Du vin rouge (photo d'illustration)

Du vin rouge (photo d'illustration) - GEORGES GOBET / AFP

Ce traitement pourrait être plus efficace que le traitement classique en Angleterre, où 8 alcooliques sur 10 rechutent dans les trois ans.

Des chercheurs de Bristol ont mis au point un traitement pour lutter contre l'alcoolisme à base de MDMA. Les premiers essais se sont révélés encourageants, montrant que le traitement ne présentait aucun danger, ont annoncé les scientifiques, relayés par The Guardian ce lundi. 

Ce traitement, associé à une psychothérapie, pourrait aider les patients à surmonter l'alcoolisme de manière plus efficace que les traitements traditionnels. Toutes les personnes ayant expérimenté cette nouvelle médication n'ont pas rechuté et ne souffrent pas physiquement ni psychologiquement, à l'exception d'un patient. 
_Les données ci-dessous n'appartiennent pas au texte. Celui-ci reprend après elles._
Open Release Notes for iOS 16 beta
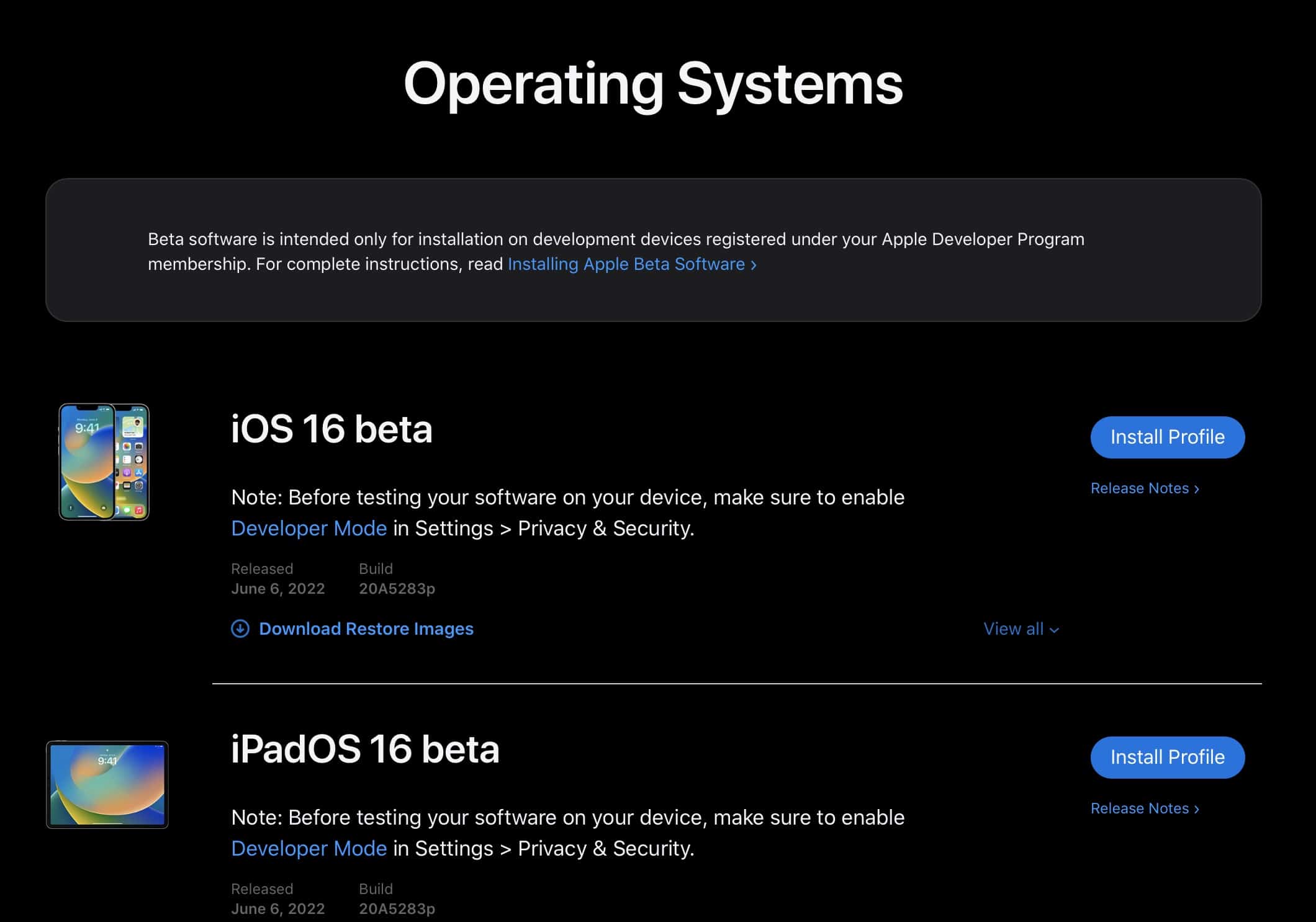Screen dimensions: 1316x922 pyautogui.click(x=1145, y=488)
Comparativement, en Angleterre, huit alcooliques sur dix rechutent dans les trois ans qui suivent le traitement habituel, d'après The Guardian

"Grâce à ce que la médecine peut faire de mieux, 80% des personnes boivent dans les trois ans qui suivent la désintoxication", déplore le docteur Ben Sessa, psychiatre spécialisé en toxicomanie, chercheur et directeur de l'étude.

Sur onze personnes, une seule a rechuté

À ce jour, onze personnes ont terminé le traitement qui comprend neuf mois de suivi.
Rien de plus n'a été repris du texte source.